The forgotten fallen: painful reality of a pandemic

P Toby Coates 1,, Germaine Wong 2,3,4
PMCID: PMC7295475  PMID: 32553942

When coronavirus disease 2019 (COVID-19) became a global pandemic, health professionals were particularly concerned about the potential risk it might impose on the most vulnerable groups, including our kidney and kidney pancreas transplant recipients. Emerging data from the United States and Europe indicated the risk of early deaths for hospitalized transplant recipients is at least 20%,1 and these patients experienced more rapid disease progression and lower lymphocyte counts than immunocompetent patients with COVID-19.2 For those who did not suffer from the direct and devastating impact of the disease, COVID-19 added a layer of complexity, including fear, anxiety, and apprehension, making it extremely difficult to care for these patients who are chronically immunosuppressed with coexisting comorbidities. Two interesting international perspectives in transplantation are raised by 2 Letters to the Editor in this issue of Kidney International. In the first letter, Lee and Huh from South Korea describe their country’s transplant activity during the COVID-19 outbreak from the Korean Network for Organ Sharing.3 Through a positive approach of contact tracing and donor and recipient viral testing, the national South Korean deceased and living donor transplant activity remained stable during the period of January to April 2020. Impressively, transplant activity including older recipients aged 60 years and above continued to occur. Outcomes from these patients and additional strategies undertaken in the community should help inform transplant programs for future pandemics.

The collateral damage from COVID-19 is well presented by Aziz and colleagues from Madison, Wisconsin, who describe a cluster of cases with acute rejection in long-standing kidney and pancreas allografts,4 highlighting the conflict between the recommendations guided by medical science and the deep-rooted, negative consequences of social inequities and inequalities. The recipients represent the spectrum of contemporary transplantation worldwide, an equal mix of male and female recipients treated with triple immunosuppressive therapy who all presented acute rejection after stopping their medications during the social distancing stay-at-home orders, and the dilemmas faced by these patients are global. When health authorities mandate effective social distancing and isolation as the key strategy in controlling the pandemic, this inevitably reduces patient engagement with the health system. Additional financial stress and high unemployment due to the economic impact of COVID-19 are potentially devastating on families. If the choice is to feed your children and your family or buy your medications, most will put the family first.

The allograft outcomes described by Aziz et al. are doubly troublesome; the loss of 2 living donor kidneys and a pancreas transplant inevitably place more stress on the already stressed system, in addition to the immunological increase of human leukocyte antigen sensitization in those with rejection, thus compounding the difficulty for a subsequent transplant and thereby adding to the dialysis population. Acute rejection and loss of function due to nonadherence in deceased donor grafts is a tragedy for the donor families, who rightly should expect better care of their loved ones’ organs. Nonadherence, a complex human behavior, often considered a taboo, has always existed before COVID-19. This global pandemic has further exposed this chronic problem, which may be driven by a combination of financial hardship and costs of medication, dosing complexity, medication side effects, and other competing priorities. Although some of these factors are difficult to mitigate, many are preventable. One of the key drivers of medication nonadherence in the United States is the cost of prescription drugs.5 Transplant recipients may forgo medications because of cost-related concerns, such as out-of-pocket costs and the lack of adequate prescription coverage by insurance programs.

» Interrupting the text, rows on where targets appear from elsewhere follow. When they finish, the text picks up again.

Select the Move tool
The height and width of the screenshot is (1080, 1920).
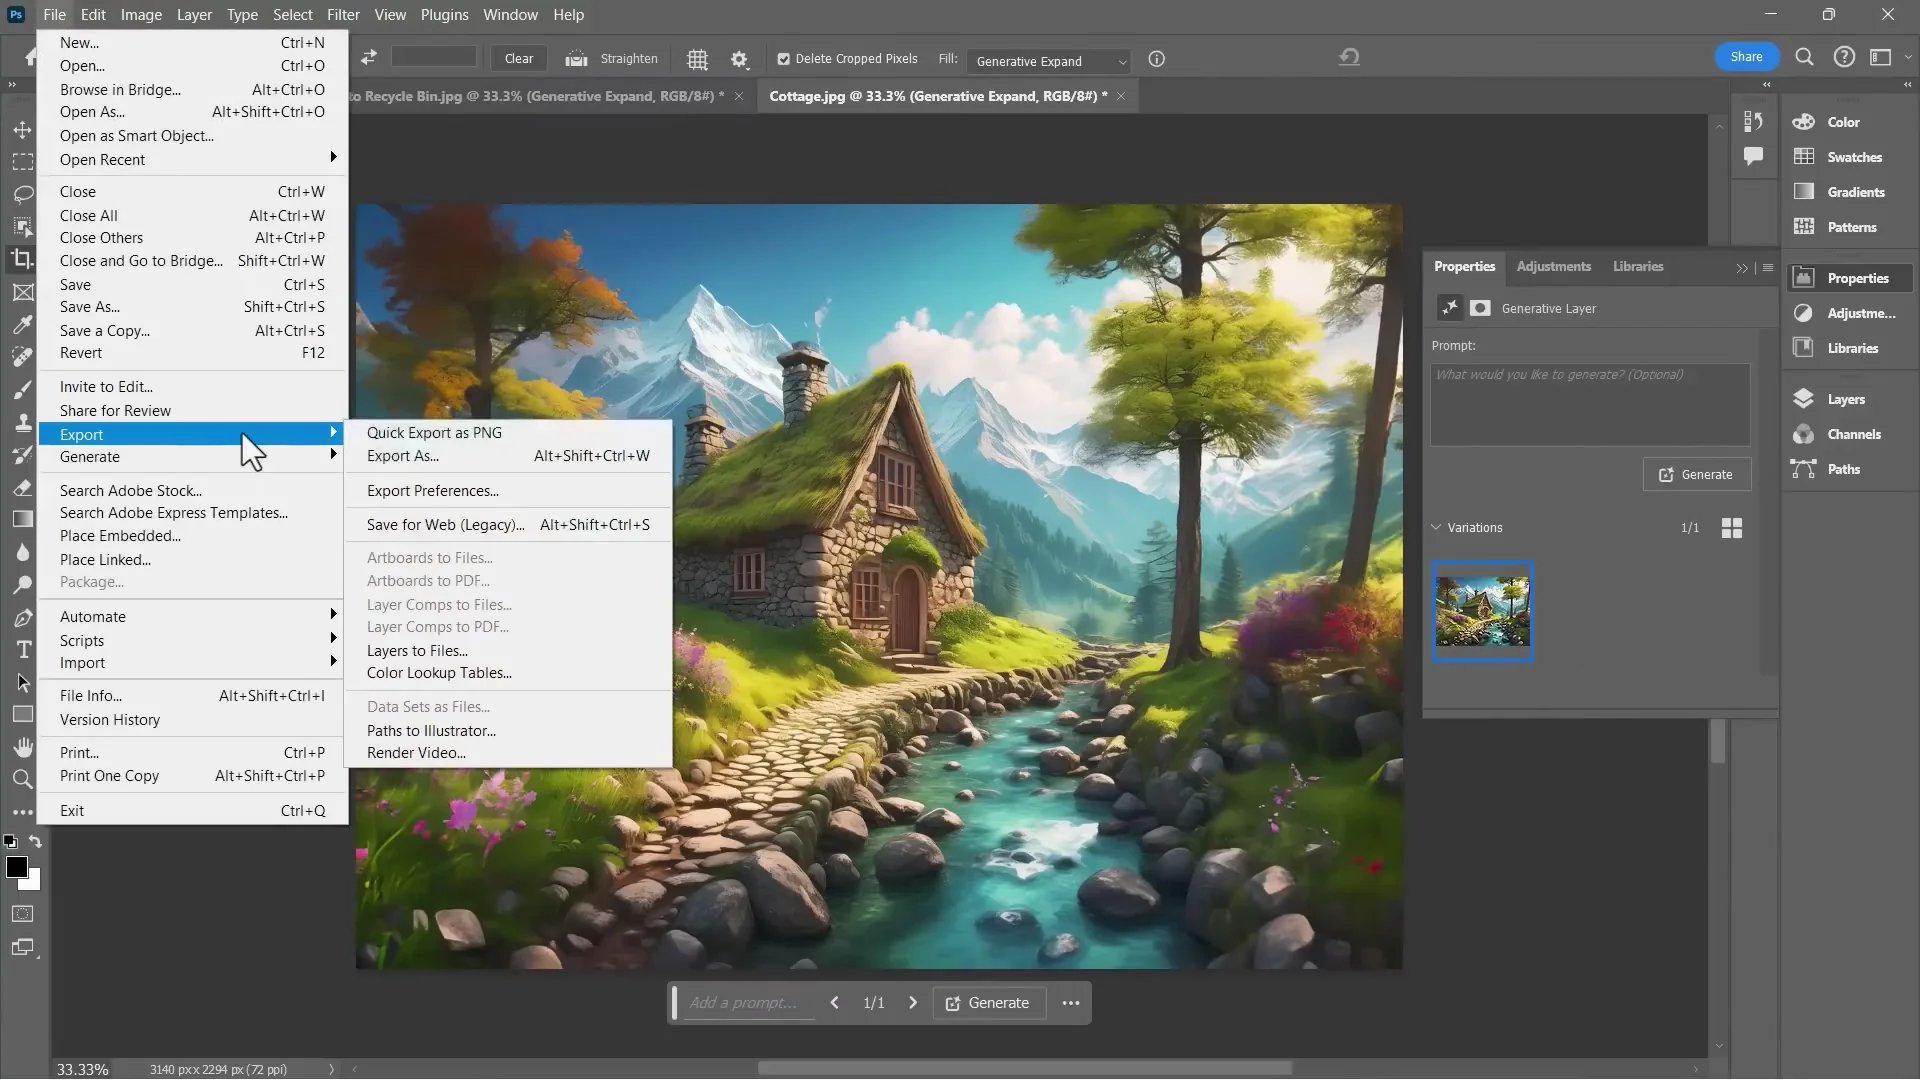point(22,130)
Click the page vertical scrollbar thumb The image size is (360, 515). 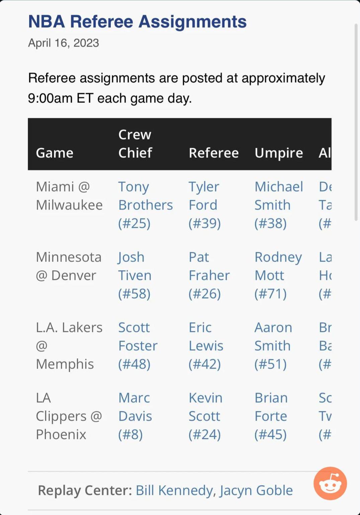(x=356, y=122)
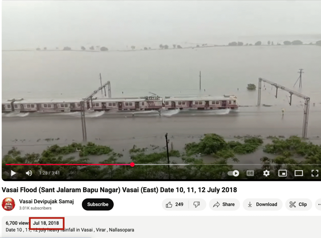The width and height of the screenshot is (321, 238).
Task: Open Vasai Devipujak Samaj channel avatar
Action: click(8, 204)

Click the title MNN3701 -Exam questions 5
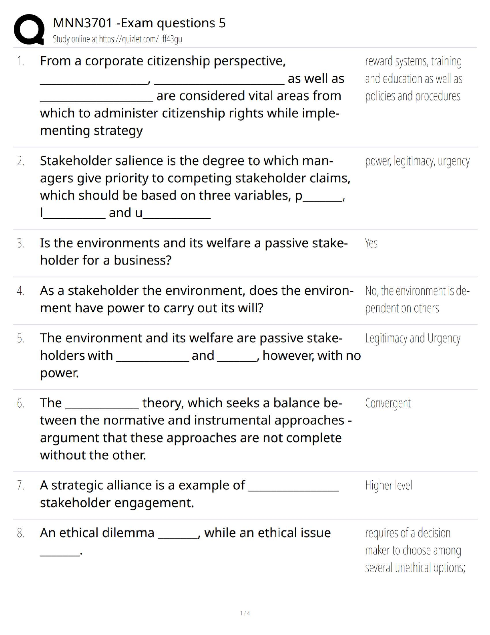click(139, 23)
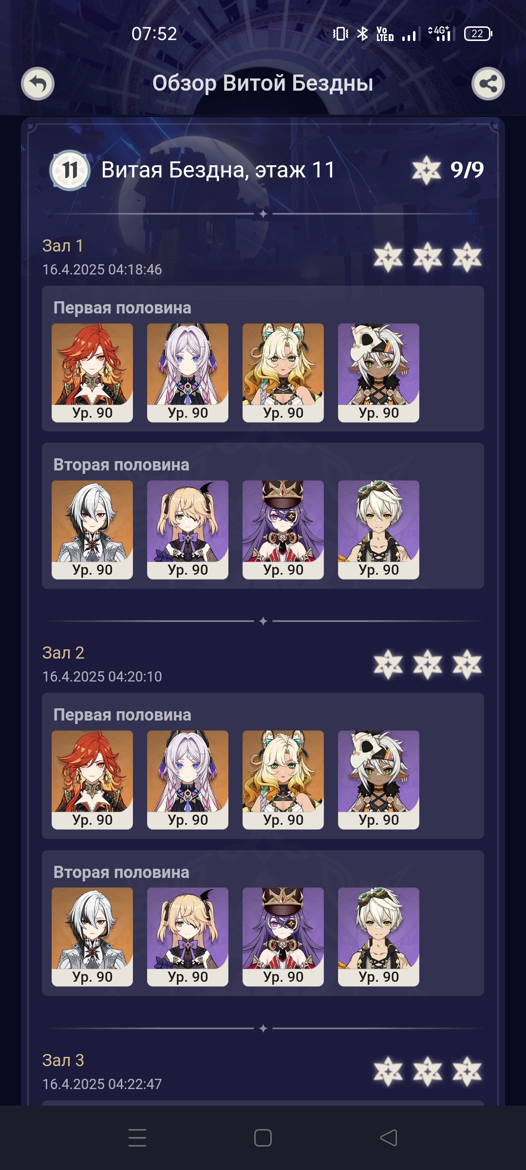Tap the Android home square button

tap(263, 1138)
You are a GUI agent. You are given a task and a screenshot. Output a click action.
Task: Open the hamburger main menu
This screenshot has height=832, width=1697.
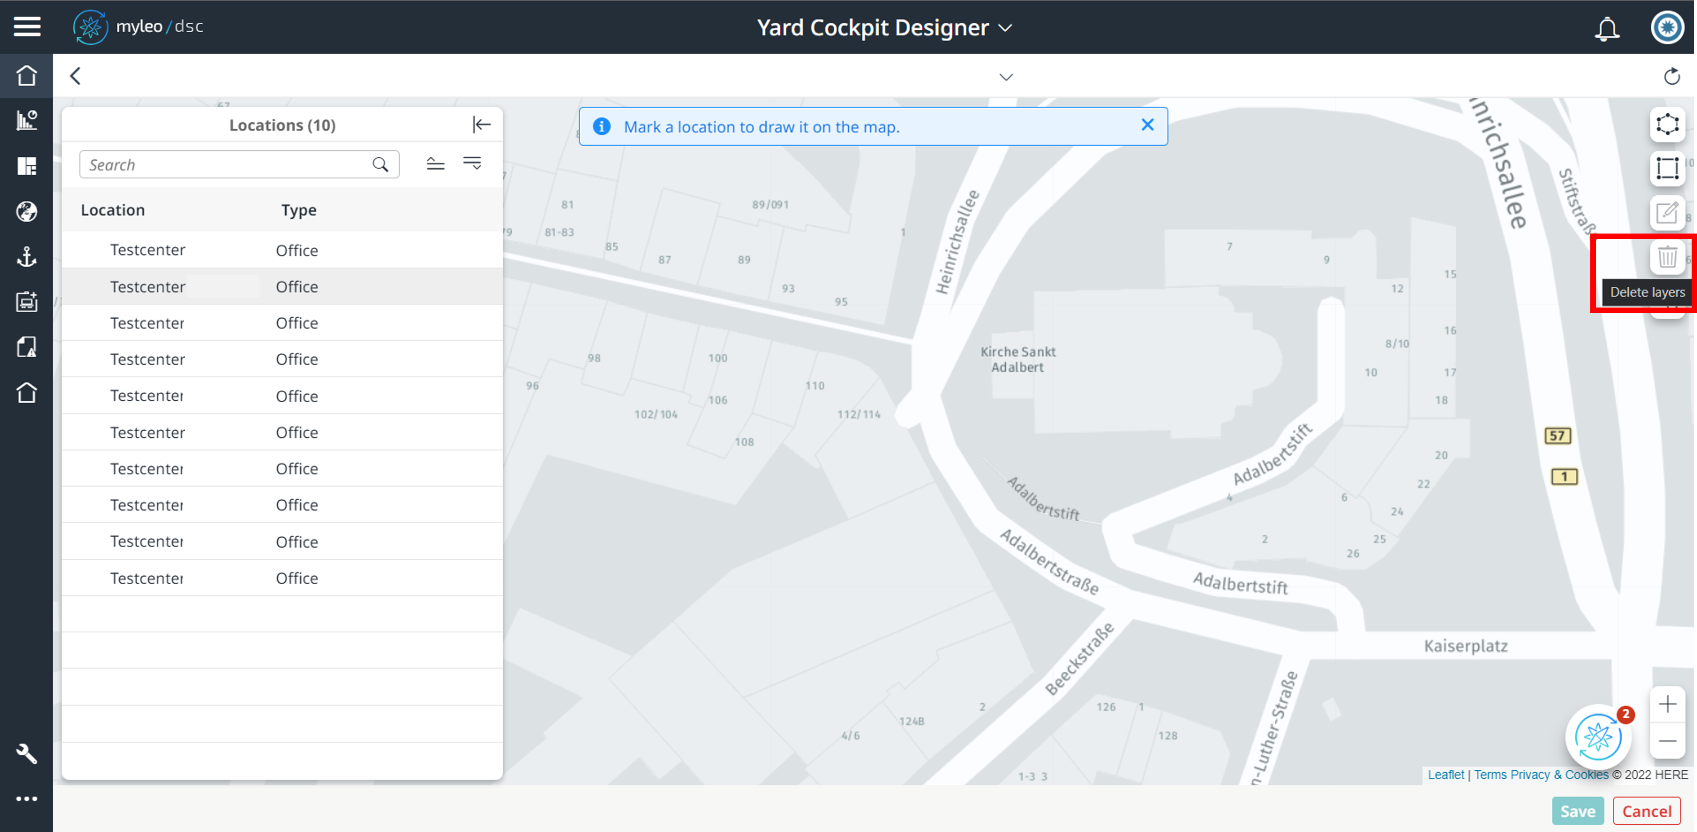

The cost of basic transplant immunosuppression in the era of generic medicine has been dramatically reduced, whereas the economic costs of graft loss, return to dialysis, and subsequent retransplantation are staggeringly high. Comprehensive economic evaluations and cost studies have shown that extending immunosuppression coverage under Medicare from 36 months to the duration of the transplant survival is a cost savings and saves at least an additional 0.37 quality-adjusted life years compared with the current policy.6 For government and health care providers, a supply of basic transplant medicine is a fraction of hospitalization and treatment of complications. The findings presented in this letter are extremely persuasive and underpin the motivation for policies that promote and mandate Medicare coverage of immunosuppressive drugs for the life of the transplanted kidney.

This pandemic has also revealed how fragile our patients are, and how much of their overall well-being is dependent on an already stretched and under-resourced health system. Those with the poorest health are most likely to experience the worst outcomes during times of COVID-19. This pandemic should prompt all governments worldwide to look at their health care systems to promote better coordinated care in the event of future pandemics.

This crisis will no doubt have a lasting implication on health systems, the economy, and our social structure. Both Letters to the Editor highlight how a truly global pandemic such as COVID-19 should lead us to reevaluate and redesign how we provide care. In the post–COVID-19 medical world, widespread early adoption of disease testing, greater telehealth and alternative communication, and personal support strategies including medication supply need to be developed worldwide to protect vulnerable people and “future-proof” our systems against the next crisis before it develops. This pandemic also urges us to reconsider how we value all people regardless of their backgrounds, cultures, ethnicity, and social status.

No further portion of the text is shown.